4th leg this weekend great course... great time for sure...durham archers in the oaa book


----------



## DssBB (Feb 21, 2010)

4 days and counting


----------



## F/F 3Der (Mar 23, 2008)

The weatherman keeps changing his mind and if we get the rain they say could make it a little damp on our south course. Light rubber boots or even a good pair of hikers will do the job. Watch posting regarding directions as road consrtuction is changing daily on Winchester Rd which is closed from Ritson to Wilson.


----------



## 3--d (Feb 15, 2005)

Randy...can you carry me ? lol

Andy


----------



## F/F 3Der (Mar 23, 2008)

I'll bring the wheelbarrow Tinker can push you around LOL


----------



## bearshootertwo (Oct 14, 2011)

f/f 3der said:


> i'll bring the wheelbarrow tinker can push you around lol


any room in that wheel barrel for one more lol cu there


----------



## bearshootertwo (Oct 14, 2011)

Are you going teddy ?


----------



## MikeyTheobald (Apr 1, 2012)

cant wait..forst 3D shoot for me in almost 12 years and the forst ever for my & year old son. Look forward to see you all there and meeting some new people.


----------



## MikeyTheobald (Apr 1, 2012)

**first!


----------



## F/F 3Der (Mar 23, 2008)

On behalf of Durham Archers and myself I would like to thank everyone that made it out today. We had a great turnout of 157 shooters and besides the heat I think all had a good time. Hope to see alot of you back for our Charity Shoot Aug. 26th.

Randy


----------



## XTRMN8R (Mar 26, 2004)

Congratulations on an incredible shoot. A very challenging course as always and anther congratulations to Dan Dodge for winning Men's open and calling in the only Turkey of the day.

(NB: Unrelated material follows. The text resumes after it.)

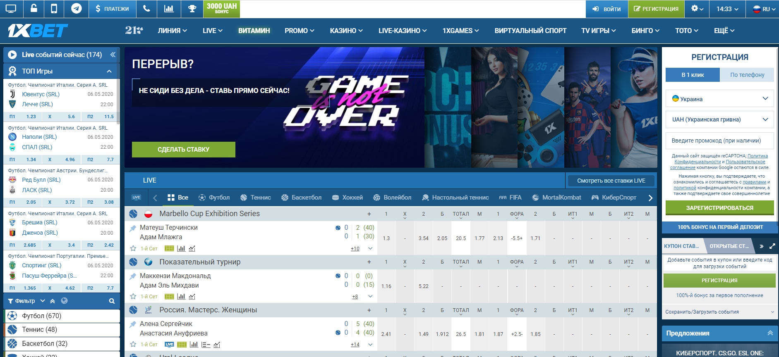779x357 pixels.
Task: Click the СДЕЛАТЬ СТАВКУ button
Action: 184,150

great shooting Dan.:thumbs_up


----------



## cody12 (Dec 7, 2004)

Well worth the long drive back home, great course good group to be with and targets that keep you guessing congrats to all who put it together:thumbs_up


----------



## GWN_Nuge (Oct 1, 2004)

Thanks guys, you always put on an excellent shoot! Course was impeccable as always and was a blast to shoot!


----------



## CLASSICHUNTER (May 20, 2005)

excellent day and thanks for the prizes ... kudos to the club... super kitchen... i need to practise


----------



## crkelly (Mar 17, 2011)

Always a pleasure to shoot your course and talk with some of you guys. Well done folks.


----------



## x-quizit (Mar 8, 2011)

Congrats and a big thank you to all who put in time to make this an awesome shoot as always.


----------



## DODGE-3D (Feb 17, 2005)

Very nice course,it was HOT.Thks Dave.


----------



## 3--d (Feb 15, 2005)

crkelly said:


> Always a pleasure to shoot your course and talk with some of you guys. Well done folks.

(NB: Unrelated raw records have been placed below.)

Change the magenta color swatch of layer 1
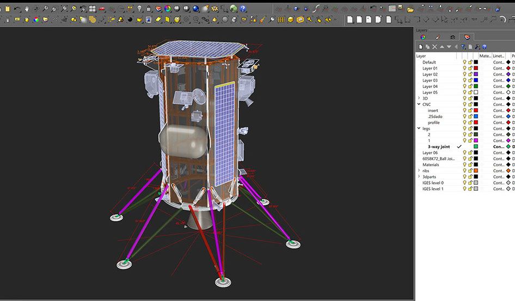The width and height of the screenshot is (515, 301). click(475, 140)
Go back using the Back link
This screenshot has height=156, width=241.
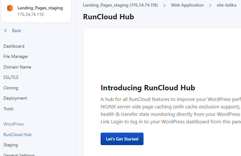coord(16,31)
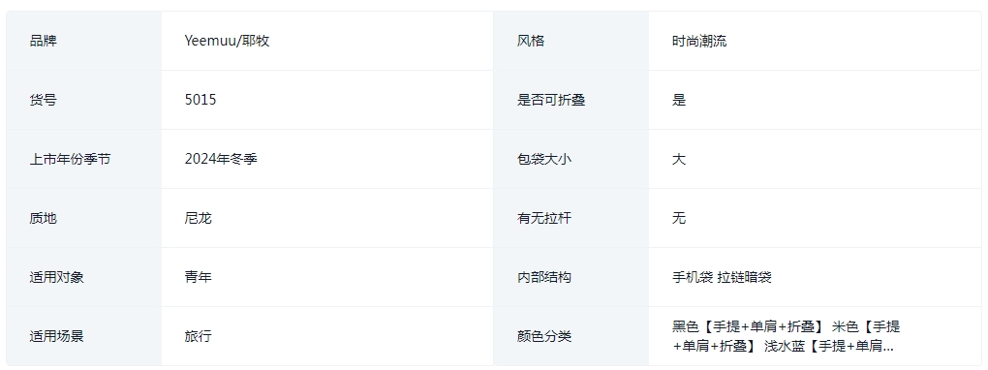Select the 尼龙 material value
Viewport: 988px width, 370px height.
coord(198,218)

Did u find your stab friend Charles ?

Andy


----------



## F/F 3Der (Mar 23, 2008)

Stabs were sold and I ended up with the cash - should cover my gas to Napanee LOL 
Charles has been notified


----------



## crkelly (Mar 17, 2011)

Yep Randy told me he has 10.000 dollars cash waiting for me when I see him next.lol


----------



## cody12 (Dec 7, 2004)

No scores posted as of yet ?


----------



## F/F 3Der (Mar 23, 2008)

cody12 said:


> No scores posted as of yet ?


Give the ladies a chance to go through the score cards and get them up as they did not recieve them until Wed.


----------